= Required action 1 =
From the news article on the Antiochian Orthodox Church's vote, list each figure it gives for the church's present size in the United States and Canada.
= Required action 2 =
Answer these questions from the news article on the Antiochian Orthodox Church's vote:
(a) At what hotel was the General Assembly held?
(b) In what year and where was the church started?
(c) Which New Testament passage does the article cite?
= Required action 3 =
Resume the news article on the Antiochian Orthodox Church's vote for autonomy, picking up after its last sentence.

= Document excerpt =
.....
Religion: But the North American primate voices doubt that the mother church in Syria will go along any time soon.

July 28, 2001|LARRY B. STAMMER | TIMES RELIGION WRITER

Declaring that its church had come of age, the North American convention of the Antiochian Orthodox Christian Church voted Friday in Los Angeles to ask the mother church in Syria for autonomy.

The 721-11 vote with six abstentions at the church's General Assembly, held at the Century Plaza Hotel, came after Archbishop Philip Saliba, the church's North American primate, declared that Orthodoxy's growth and vitality are to be found in the New World.

"This is the new Antioch," he said, referring to the ancient Turkish city where the New Testament (Acts 11:26) says followers of Christ were first called Christians. "Antioch is here in North America."

While the number of Christians and their influence is diminishing in many ancient centers, the Antiochian Church has grown to 500,000 members in the United States and Canada, half of them American converts.

Started in Brooklyn in 1895 as a small Syrian mission of the Russian Orthodox Church, the Antiochian Church today has 350 priests and deacons and 235 parishes and missions.
.....
= Exercise data =
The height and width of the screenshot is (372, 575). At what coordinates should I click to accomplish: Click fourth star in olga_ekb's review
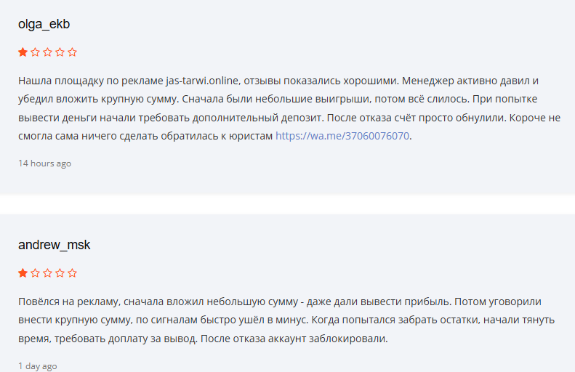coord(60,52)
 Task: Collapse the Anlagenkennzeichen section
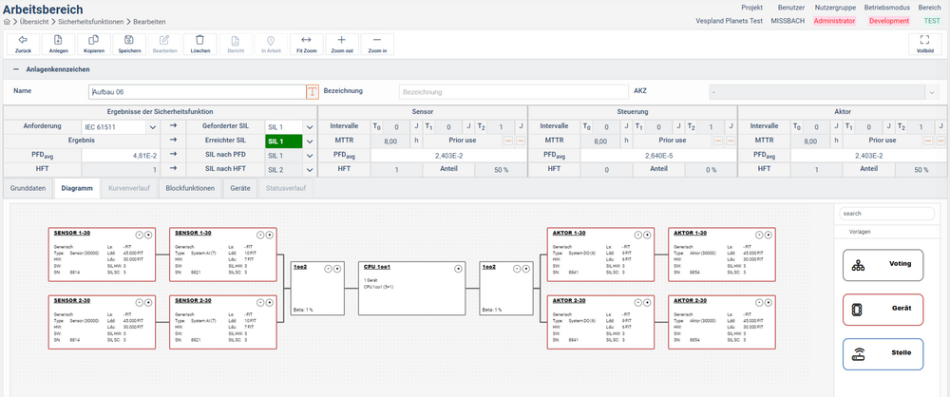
.....
= Written reply 1 =
500,000 members, half of them American converts
350 priests and deacons
235 parishes and missions

= Written reply 2 =
(a) The Century Plaza Hotel in Los Angeles.
(b) In 1895, in Brooklyn.
(c) Acts 11:26.

= Written reply 3 =
Despite the growth, Saliba said he is not optimistic that the North American church will be granted autonomy any time soon by the Damascus-based Antiochian patriarch, the Most Blessed Ignatius IV, and his Holy Synod of metropolitan bishops.

"The reaction in Damascus I hope will be positive, but I have a feeling it's going to be negative," the Michigan-educated Saliba said in an interview.

Earlier, during his address to the General Assembly, Saliba declared, "Do not fall under the illusion that the old patriarchate [mother church] desires [Orthodox] unity in this hemisphere. . . . Unity cannot be given. It must be taken!"

He said it took the Russian Orthodox Church 140 years to win its independence as a self-governing church from the Patriarchate of Constantinople.

Then, referring to his history of heart problems, the 70-year-old archbishop exhorted delegates, "If I leave you before we reach this safe harbor, I beg you to keep the torch burning and the dream [of autonomy] alive."

Under the resolution adopted Friday, delegates did not seek full independence, or what is known as autocephaly, but autonomy. That would mean, if Damascus approved, the North American Antiochian Orthodox convention could elect its auxiliary bishops and tend to its internal affairs. However, Damascus would still have the final word on who the top bishop or primate would be. The beliefs and liturgy of the church would remain unchanged.

Saliba, born in Lebanon and a naturalized U.S. citizen, sought Friday to reassure both Damascus and possible opponents in the U.S. and Canada that autonomy did not mean leaving the mother church.

Over the years, he said, the North American church had given millions of dollars to the patriarch in Damascus while also aiding orphanages, a school of theology, hospitals, Palestinian victims of the intifada, food programs, and relief for Mexico, Turkey and Iran during earthquakes.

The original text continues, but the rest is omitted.